» **Entries shown**
——
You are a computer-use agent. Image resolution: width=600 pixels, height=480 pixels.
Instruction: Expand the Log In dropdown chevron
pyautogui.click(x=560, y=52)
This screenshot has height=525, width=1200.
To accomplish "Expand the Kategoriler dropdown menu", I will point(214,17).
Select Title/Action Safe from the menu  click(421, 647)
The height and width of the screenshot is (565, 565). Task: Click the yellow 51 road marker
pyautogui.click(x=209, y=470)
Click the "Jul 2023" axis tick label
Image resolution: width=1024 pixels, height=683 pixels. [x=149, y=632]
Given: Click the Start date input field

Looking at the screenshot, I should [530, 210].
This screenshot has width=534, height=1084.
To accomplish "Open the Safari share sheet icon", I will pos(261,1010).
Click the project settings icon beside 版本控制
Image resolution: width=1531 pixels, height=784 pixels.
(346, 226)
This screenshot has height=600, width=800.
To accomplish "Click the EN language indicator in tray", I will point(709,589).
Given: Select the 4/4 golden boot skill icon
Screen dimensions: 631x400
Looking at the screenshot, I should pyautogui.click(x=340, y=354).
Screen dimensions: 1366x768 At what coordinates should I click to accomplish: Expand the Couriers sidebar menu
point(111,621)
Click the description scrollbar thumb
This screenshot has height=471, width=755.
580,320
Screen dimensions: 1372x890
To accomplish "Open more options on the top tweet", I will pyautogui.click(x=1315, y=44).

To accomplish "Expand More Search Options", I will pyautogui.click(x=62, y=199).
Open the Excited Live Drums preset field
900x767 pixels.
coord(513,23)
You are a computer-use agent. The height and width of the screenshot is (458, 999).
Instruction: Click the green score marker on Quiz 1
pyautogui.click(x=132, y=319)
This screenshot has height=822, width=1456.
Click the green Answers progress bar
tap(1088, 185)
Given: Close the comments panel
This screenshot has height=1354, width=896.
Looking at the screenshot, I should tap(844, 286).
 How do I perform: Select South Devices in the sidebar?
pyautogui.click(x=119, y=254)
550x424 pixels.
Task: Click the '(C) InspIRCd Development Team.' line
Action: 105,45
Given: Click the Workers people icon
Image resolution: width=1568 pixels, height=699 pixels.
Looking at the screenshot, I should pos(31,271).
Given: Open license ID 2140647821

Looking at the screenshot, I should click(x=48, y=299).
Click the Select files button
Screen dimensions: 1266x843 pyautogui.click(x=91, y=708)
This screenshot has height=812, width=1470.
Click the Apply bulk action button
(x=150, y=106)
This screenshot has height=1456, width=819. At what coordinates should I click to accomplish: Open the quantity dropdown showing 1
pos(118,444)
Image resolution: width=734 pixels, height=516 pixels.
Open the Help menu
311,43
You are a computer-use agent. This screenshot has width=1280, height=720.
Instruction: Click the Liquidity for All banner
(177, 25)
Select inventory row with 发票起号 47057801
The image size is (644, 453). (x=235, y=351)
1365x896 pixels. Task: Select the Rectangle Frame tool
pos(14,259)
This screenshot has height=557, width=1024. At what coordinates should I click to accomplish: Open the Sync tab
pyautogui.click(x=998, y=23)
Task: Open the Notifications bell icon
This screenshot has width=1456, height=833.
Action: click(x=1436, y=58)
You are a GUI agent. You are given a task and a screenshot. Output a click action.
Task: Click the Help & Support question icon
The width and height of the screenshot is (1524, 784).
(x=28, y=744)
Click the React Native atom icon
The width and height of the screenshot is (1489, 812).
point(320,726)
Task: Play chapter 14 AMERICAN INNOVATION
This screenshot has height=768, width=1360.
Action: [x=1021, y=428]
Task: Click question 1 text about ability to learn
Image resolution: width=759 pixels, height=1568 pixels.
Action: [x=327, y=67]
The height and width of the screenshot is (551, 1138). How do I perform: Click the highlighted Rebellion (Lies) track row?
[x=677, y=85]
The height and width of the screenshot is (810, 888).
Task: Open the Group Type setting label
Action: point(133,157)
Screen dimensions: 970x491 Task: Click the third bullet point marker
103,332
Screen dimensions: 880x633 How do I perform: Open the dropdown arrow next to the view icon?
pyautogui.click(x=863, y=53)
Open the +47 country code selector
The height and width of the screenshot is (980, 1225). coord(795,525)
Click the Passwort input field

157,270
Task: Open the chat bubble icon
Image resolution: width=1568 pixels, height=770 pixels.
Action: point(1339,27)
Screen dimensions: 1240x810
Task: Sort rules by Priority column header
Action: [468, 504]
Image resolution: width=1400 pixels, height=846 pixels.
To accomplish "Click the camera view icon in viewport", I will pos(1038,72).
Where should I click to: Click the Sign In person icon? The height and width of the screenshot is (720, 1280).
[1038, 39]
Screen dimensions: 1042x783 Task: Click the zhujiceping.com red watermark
——
Convert the stretch of the records above, from the line that contains "This screenshot has height=525, width=1200." through the line that contains "Select Title/Action Safe", into a Markdown table with the columns Row and Line, giving each non-blank line a row number.

| Row | Line |
|---|---|
| 1 | This screenshot has height=525, width=1200. |
| 2 | To accomplish "Expand the Kategoriler dropdown menu", I will point(214,17). |
| 3 | Select Title/Action Safe from the menu  click(421, 647) |